- _SUPPLIED MATERIAL_:
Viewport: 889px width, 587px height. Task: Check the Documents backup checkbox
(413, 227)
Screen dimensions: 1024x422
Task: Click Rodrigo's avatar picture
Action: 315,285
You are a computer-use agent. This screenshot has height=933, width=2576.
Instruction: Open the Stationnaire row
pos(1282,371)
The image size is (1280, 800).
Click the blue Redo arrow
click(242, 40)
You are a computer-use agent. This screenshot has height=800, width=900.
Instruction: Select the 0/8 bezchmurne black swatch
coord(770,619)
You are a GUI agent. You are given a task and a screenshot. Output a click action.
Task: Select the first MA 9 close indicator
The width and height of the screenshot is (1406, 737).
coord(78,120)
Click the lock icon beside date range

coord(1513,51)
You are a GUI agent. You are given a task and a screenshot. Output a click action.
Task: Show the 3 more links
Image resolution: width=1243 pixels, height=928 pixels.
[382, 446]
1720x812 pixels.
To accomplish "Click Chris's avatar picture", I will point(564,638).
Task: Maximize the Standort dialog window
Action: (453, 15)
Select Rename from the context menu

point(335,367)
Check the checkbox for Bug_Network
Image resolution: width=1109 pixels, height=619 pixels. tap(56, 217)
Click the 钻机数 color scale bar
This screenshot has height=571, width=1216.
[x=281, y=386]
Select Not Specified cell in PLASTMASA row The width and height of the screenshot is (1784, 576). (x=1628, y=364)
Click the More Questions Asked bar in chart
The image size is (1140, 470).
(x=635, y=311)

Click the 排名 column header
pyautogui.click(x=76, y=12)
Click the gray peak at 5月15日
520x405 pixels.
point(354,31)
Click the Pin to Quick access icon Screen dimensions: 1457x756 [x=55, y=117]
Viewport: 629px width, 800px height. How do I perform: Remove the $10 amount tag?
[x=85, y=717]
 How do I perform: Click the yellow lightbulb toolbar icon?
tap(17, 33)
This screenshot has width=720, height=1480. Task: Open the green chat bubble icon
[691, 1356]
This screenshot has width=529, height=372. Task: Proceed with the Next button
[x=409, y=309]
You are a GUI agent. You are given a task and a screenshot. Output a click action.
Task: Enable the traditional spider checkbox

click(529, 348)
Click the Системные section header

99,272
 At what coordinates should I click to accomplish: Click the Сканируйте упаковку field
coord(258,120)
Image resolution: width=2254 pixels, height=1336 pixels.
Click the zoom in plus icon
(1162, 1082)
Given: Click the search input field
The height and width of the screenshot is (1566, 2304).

- _EXERCISE GOAL_:
All entries are to be retyped with no difference from the original.

- _EXERCISE RESPONSE_:
Viewport: 889px width, 587px height. Task: Check the Documents backup checkbox
(413, 227)
Screen dimensions: 1024x422
Task: Click Rodrigo's avatar picture
Action: 315,285
You are a computer-use agent. This screenshot has height=933, width=2576.
Instruction: Open the Stationnaire row
pos(1282,371)
The image size is (1280, 800).
Click the blue Redo arrow
click(242, 40)
You are a computer-use agent. This screenshot has height=800, width=900.
Instruction: Select the 0/8 bezchmurne black swatch
coord(770,619)
You are a GUI agent. You are given a task and a screenshot. Output a click action.
Task: Select the first MA 9 close indicator
The width and height of the screenshot is (1406, 737).
coord(78,120)
Click the lock icon beside date range

coord(1513,51)
You are a GUI agent. You are given a task and a screenshot. Output a click action.
Task: Show the 3 more links
Image resolution: width=1243 pixels, height=928 pixels.
[382, 446]
1720x812 pixels.
To accomplish "Click Chris's avatar picture", I will point(564,638).
Task: Maximize the Standort dialog window
Action: (453, 15)
Select Rename from the context menu

point(335,367)
Check the checkbox for Bug_Network
Image resolution: width=1109 pixels, height=619 pixels. tap(56, 217)
Click the 钻机数 color scale bar
This screenshot has height=571, width=1216.
[x=281, y=386]
Select Not Specified cell in PLASTMASA row The width and height of the screenshot is (1784, 576). (x=1628, y=364)
Click the More Questions Asked bar in chart
The image size is (1140, 470).
(x=635, y=311)

Click the 排名 column header
pyautogui.click(x=76, y=12)
Click the gray peak at 5月15日
520x405 pixels.
point(354,31)
Click the Pin to Quick access icon Screen dimensions: 1457x756 [x=55, y=117]
Viewport: 629px width, 800px height. How do I perform: Remove the $10 amount tag?
[x=85, y=717]
 How do I perform: Click the yellow lightbulb toolbar icon?
tap(17, 33)
This screenshot has width=720, height=1480. Task: Open the green chat bubble icon
[691, 1356]
This screenshot has width=529, height=372. Task: Proceed with the Next button
[x=409, y=309]
You are a GUI agent. You are given a task and a screenshot. Output a click action.
Task: Enable the traditional spider checkbox

click(529, 348)
Click the Системные section header

99,272
 At what coordinates should I click to accomplish: Click the Сканируйте упаковку field
coord(258,120)
Image resolution: width=2254 pixels, height=1336 pixels.
Click the zoom in plus icon
(1162, 1082)
Given: Click the search input field
The height and width of the screenshot is (1566, 2304).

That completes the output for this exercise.